- _JOB 1_
Format the rows from the line containing "How do I perform: Toggle" through the end of the rows as a JSON list of strings, one string per line, skipping blank lines and leaving out the pictures.

- _TEXT BLOCK_
One great theme made popular in America in the twentieth century was that of God’s saving acts in history.[27] Influenced by Albright and his students, theologians saw the Bible as the record of a unique people who, having cast their lot with an equally unique deity, entered Canaan as outsiders. (Here again, it was the events behind the text that were important; what the Bible said was just the starting point.) The Hebrew Bible was thus essentially the record of the Israelites’ new faith pitting them against the very different norms of their neighbors. Theologians therefore highlighted the great gap that separated Israel from its broader environment: the egalitarianism of its laws and social ethos; its unique sense of history as opposed to timeless myth;[28] prophecy as a uniquely Israelite institution, and the relationship between God and man upon which it is predicated; the Bible’s absolute condemnation of magic, necromancy, and the like, as opposed to their place of honor in other ancient religions; and others.  (This sharp discontinuity between Israel and its neighbors also held an obvious message for today. Go and do thou likewise, it said; stand up for your own religious values in the face of modern society.) This approach also involved a certain amount of apologetic interpretation, and it eventually ran into trouble when scholarship began to call into question the version of Israelite history on which it was based (in particular, the historicity of the exodus and conquest narratives) as well as, one by one, the allegedly unique aspects of biblical Israel.[29]

 

As scholars wrestled with the Bible’s internal inconsistencies, apparent errors, exaggerations, and similar flaws, theologians felt themselves called upon to articulate afresh the crucial concept of the divine inspiration of Scripture. As noted in chapter 36, various sorts of inspiration were now distinguished, and these too had an apologetic ring: “limited verbal inspiration,” “non-textual inspiration,” “content inspiration,” “inspired experiences,” “social inspiration,” and so forth.[30] By the same token, Scriptural “infallibility” was distinguished from Scriptural “inerrancy,” and both of these were found to be different from the “essential truth” of Scripture, which emerged despite its human authors and their many errors. To give these various positions a proper treatment would, however, take us far afield.

- _EXERCISE INPUTS_
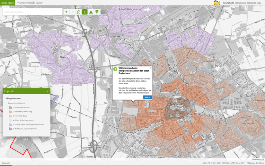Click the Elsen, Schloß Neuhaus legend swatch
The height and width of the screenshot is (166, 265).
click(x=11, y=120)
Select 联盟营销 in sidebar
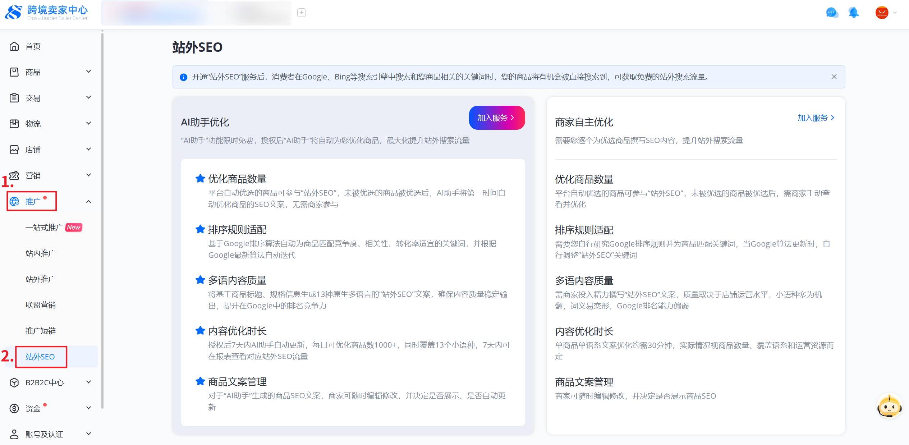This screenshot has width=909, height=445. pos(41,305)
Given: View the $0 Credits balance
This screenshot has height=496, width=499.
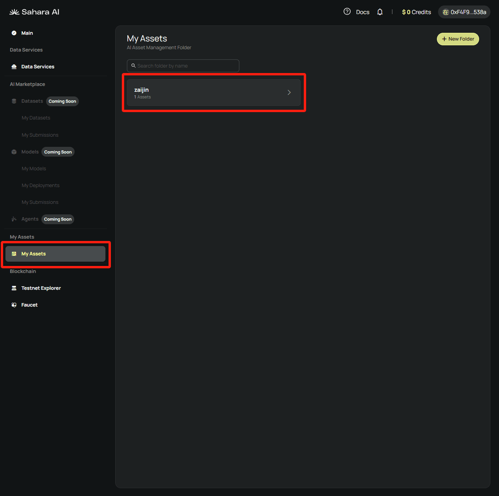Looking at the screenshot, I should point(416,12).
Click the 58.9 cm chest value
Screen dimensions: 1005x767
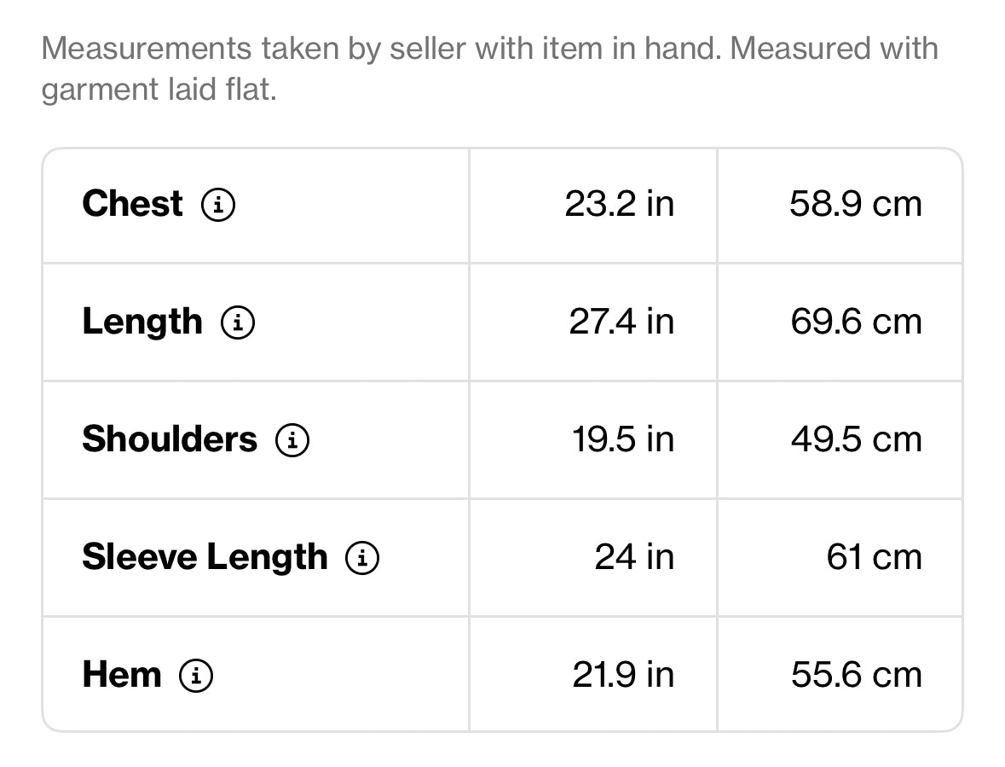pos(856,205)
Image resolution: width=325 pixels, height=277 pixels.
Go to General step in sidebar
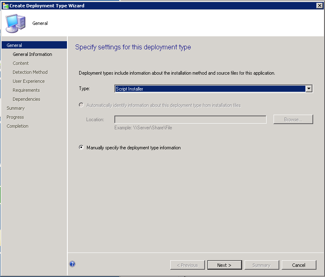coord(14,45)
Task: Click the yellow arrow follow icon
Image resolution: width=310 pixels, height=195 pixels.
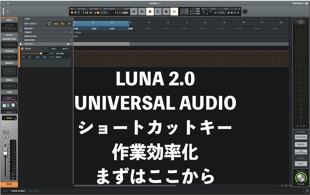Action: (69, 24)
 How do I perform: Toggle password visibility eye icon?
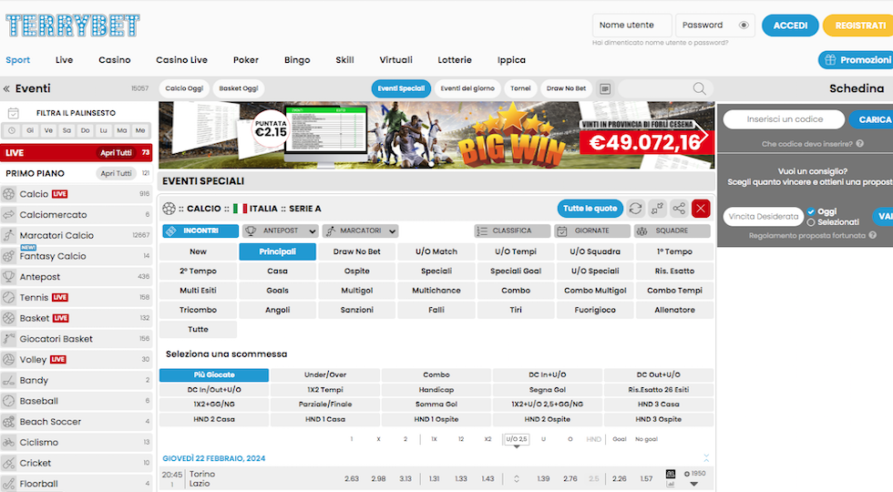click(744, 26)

- _JOB 2_
Resume the passage on twentieth-century biblical theology, starting right after its final sentence.

- _FINAL ANSWER 1_
[
  " How do I perform: Toggle password visibility eye icon?",
  "click(744, 26)"
]

- _FINAL ANSWER 2_
Seeking to apologize for the Bible in the face of modern scholarship’s disturbing findings is, no doubt, a natural reaction. It derives, as was said earlier, from the desire of some scholars to “have their Bible and criticize it too.” But if one considers biblical theology at some distance, what is striking is that, for the most part, modern scholarship has not led theologians to question the whole enterprise of speaking about the Bible as if it were a religiously authoritative document. Why not? After all, why should someone who, in his or her heart, feels that all the Bible’s accounts of miraculous events are actually the result of primitive superstitions or delusions under stress or, still worse, conscious attempts to deceive – why should such a person nevertheless look to the authors of these very accounts as people who can offer valid insights into the nature of God or His ways with mankind? And how can someone who holds that much of biblical history was originally created as political propaganda, propaganda that consciously sought to conceal the seamy doings of extortionists, racketeers, and the engineers of political Putsche (not infrequently referring to God’s role in the process!) – how can such a person nonetheless turn to this same history for teachings about divinely ordained morality and justice? Similar questions could be asked about the writings of other figures – prophets, sages, and psalmists – whose motives, historical circumstances, and formulaic rhetoric have also been investigated by modern scholarship. Ought these writings still to be considered a valid source of theological instruction ex officio? “The Bible is still the Bible” is the answer one hears, or “Listen for the word of God” – but why? By force of habit? Because there is no choice? This is a question not often addressed.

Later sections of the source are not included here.